▶ [ACTIVITY]: The answer must match the material word for word, with every line included.

◇ ◇ ◇ ◇ ◇

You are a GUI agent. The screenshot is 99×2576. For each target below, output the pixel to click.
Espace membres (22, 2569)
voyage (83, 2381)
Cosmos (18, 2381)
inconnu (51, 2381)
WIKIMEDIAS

◇ ◇ ◇ ◇ ◇

▶ [RESPONSE TO THE EXERCISE]:
You are a GUI agent. The screenshot is 99×2576. For each target below, output the pixel to click.
Espace membres (22, 2569)
voyage (83, 2381)
Cosmos (18, 2381)
inconnu (51, 2381)
WIKIMEDIAS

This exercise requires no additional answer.